[Task to carry out] Copy out, with no changes, the lines from the one containing "Open the group-buy count for 노티드 슈가 리치 핸드 밤" through the one containing "Collapse the presets", both included.

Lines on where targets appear
:::::

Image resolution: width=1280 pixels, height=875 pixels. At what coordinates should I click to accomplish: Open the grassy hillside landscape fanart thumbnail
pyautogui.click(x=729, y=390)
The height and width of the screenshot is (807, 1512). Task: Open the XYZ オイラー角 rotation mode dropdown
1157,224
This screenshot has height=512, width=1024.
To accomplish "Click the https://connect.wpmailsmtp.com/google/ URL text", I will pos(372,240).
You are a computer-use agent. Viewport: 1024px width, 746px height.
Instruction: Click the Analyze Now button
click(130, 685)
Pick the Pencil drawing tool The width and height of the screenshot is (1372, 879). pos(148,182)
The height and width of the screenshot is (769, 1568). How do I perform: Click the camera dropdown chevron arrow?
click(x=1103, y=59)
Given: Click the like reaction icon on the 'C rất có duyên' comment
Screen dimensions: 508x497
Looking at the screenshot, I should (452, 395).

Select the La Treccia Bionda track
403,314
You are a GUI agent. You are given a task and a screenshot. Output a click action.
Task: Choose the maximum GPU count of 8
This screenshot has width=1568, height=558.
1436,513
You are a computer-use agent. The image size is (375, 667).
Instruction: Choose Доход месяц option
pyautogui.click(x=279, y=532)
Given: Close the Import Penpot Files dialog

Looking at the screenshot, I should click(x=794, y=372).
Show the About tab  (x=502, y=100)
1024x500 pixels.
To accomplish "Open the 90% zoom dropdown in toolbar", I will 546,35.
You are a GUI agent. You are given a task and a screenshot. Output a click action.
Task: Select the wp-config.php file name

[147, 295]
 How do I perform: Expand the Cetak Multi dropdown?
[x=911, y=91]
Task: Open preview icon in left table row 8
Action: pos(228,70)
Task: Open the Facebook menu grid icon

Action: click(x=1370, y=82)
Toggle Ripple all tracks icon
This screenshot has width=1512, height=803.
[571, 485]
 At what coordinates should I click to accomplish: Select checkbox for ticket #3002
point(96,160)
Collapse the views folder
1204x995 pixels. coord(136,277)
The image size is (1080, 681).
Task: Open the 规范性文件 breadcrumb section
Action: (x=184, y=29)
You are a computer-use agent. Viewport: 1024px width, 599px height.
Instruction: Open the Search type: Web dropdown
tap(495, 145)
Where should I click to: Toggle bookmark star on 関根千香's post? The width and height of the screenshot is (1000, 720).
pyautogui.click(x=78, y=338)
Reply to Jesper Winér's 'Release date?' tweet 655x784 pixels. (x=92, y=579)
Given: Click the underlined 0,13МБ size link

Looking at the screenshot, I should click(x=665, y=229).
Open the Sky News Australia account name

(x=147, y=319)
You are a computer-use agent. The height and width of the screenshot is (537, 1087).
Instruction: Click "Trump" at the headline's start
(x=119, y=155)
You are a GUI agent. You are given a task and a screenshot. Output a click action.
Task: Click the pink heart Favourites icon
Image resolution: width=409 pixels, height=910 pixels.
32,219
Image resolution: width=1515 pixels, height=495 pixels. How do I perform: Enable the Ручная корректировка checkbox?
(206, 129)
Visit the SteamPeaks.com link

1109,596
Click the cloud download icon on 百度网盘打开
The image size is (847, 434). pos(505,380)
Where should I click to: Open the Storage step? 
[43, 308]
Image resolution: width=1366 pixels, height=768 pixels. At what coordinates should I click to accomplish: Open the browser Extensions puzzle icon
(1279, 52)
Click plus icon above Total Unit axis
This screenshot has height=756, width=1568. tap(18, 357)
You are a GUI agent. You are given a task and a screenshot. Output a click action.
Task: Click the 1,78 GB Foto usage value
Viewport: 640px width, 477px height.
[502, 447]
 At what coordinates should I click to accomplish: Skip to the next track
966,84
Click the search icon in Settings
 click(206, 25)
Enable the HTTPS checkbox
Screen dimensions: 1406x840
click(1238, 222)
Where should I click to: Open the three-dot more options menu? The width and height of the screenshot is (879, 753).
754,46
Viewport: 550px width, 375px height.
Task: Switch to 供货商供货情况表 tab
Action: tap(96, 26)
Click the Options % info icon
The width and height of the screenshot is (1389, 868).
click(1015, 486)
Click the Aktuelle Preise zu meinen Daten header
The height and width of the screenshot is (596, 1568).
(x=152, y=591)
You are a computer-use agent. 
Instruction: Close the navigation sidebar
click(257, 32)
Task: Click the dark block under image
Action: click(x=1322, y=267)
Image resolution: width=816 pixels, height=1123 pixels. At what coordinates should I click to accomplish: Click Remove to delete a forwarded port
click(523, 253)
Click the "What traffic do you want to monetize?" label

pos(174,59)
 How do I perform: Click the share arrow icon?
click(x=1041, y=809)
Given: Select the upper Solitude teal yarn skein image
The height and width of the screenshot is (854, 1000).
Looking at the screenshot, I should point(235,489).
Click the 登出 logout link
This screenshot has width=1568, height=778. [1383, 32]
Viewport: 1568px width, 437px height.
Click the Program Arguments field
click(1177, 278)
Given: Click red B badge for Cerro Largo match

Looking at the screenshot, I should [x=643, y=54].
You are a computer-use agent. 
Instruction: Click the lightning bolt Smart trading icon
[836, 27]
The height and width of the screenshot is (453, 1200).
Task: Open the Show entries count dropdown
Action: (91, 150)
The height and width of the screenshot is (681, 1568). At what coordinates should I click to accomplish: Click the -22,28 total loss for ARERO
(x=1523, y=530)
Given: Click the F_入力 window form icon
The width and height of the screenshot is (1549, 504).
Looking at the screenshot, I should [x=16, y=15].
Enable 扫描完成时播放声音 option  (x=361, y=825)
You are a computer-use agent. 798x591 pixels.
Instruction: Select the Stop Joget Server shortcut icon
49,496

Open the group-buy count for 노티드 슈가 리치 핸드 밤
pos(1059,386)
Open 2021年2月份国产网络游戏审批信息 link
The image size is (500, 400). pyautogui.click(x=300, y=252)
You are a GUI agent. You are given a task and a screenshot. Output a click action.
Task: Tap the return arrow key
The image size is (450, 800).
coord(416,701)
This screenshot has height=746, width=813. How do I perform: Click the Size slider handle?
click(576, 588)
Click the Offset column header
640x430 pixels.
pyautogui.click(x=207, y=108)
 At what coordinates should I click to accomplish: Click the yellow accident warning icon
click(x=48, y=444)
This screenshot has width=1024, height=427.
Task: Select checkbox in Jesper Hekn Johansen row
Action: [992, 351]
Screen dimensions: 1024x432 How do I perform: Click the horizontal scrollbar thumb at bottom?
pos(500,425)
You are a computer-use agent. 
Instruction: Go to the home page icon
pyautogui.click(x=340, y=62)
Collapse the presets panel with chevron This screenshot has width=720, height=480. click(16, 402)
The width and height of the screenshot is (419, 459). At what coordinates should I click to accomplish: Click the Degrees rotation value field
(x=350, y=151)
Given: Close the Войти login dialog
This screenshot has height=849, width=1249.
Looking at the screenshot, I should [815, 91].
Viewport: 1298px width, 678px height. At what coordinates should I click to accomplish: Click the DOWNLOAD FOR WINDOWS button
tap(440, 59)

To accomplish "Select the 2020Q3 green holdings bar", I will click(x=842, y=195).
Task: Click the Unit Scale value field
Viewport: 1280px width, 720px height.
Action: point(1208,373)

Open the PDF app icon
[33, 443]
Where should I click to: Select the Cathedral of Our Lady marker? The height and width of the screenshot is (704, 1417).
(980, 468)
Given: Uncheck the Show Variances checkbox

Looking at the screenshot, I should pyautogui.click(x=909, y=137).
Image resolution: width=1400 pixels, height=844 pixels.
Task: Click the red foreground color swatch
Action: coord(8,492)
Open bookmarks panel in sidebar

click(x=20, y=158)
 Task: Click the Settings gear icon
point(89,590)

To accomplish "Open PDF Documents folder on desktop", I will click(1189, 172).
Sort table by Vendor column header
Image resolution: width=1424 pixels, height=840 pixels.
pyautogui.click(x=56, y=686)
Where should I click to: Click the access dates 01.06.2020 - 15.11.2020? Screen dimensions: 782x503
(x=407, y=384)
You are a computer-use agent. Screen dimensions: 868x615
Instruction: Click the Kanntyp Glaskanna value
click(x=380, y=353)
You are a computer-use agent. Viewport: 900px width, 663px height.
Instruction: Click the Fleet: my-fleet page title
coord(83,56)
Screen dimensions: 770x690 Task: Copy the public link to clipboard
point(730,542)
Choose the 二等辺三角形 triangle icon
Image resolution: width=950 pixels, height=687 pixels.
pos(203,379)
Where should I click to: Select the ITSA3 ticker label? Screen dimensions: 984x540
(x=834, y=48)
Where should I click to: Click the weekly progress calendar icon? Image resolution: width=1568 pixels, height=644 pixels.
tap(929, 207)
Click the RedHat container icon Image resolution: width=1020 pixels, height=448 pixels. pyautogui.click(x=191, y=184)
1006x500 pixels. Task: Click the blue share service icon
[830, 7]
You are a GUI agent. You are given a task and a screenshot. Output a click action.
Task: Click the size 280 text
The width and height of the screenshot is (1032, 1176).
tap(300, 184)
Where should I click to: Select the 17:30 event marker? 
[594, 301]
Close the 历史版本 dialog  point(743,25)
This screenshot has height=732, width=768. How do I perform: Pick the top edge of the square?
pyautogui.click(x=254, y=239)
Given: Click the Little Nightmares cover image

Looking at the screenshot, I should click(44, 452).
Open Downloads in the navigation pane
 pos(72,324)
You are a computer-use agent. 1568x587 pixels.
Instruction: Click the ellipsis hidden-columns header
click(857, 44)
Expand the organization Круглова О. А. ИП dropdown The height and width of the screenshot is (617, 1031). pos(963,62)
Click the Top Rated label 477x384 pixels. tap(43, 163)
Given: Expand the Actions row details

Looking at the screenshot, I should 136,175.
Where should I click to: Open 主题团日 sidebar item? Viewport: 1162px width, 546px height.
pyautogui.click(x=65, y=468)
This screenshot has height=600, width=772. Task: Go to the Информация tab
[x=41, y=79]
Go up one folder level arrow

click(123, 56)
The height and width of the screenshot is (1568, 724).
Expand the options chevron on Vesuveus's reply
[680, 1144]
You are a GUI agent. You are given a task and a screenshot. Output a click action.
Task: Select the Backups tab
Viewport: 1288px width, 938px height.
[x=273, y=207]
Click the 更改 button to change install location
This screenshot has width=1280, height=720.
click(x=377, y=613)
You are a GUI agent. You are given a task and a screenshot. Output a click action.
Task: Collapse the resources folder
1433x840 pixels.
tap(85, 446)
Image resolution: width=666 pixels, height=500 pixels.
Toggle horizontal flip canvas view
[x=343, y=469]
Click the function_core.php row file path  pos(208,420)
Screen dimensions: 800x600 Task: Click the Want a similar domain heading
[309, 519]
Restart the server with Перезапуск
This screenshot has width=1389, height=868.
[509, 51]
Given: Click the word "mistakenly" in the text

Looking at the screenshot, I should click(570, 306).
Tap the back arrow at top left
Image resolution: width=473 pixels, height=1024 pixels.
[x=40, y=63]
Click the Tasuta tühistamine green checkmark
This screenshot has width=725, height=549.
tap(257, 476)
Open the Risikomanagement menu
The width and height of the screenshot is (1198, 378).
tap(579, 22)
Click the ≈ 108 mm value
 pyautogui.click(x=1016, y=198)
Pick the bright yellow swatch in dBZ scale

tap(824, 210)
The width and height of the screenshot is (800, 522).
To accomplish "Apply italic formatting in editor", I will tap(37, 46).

:::::

[Final answer]
Open the group-buy count for 노티드 슈가 리치 핸드 밤
pos(1059,386)
Open 2021年2月份国产网络游戏审批信息 link
The image size is (500, 400). pyautogui.click(x=300, y=252)
You are a GUI agent. You are given a task and a screenshot. Output a click action.
Task: Tap the return arrow key
The image size is (450, 800).
coord(416,701)
This screenshot has height=746, width=813. How do I perform: Click the Size slider handle?
click(576, 588)
Click the Offset column header
640x430 pixels.
pyautogui.click(x=207, y=108)
 At what coordinates should I click to accomplish: Click the yellow accident warning icon
click(x=48, y=444)
This screenshot has width=1024, height=427.
Task: Select checkbox in Jesper Hekn Johansen row
Action: [992, 351]
Screen dimensions: 1024x432 How do I perform: Click the horizontal scrollbar thumb at bottom?
pos(500,425)
You are a computer-use agent. 
Instruction: Go to the home page icon
pyautogui.click(x=340, y=62)
Collapse the presets panel with chevron This screenshot has width=720, height=480. click(16, 402)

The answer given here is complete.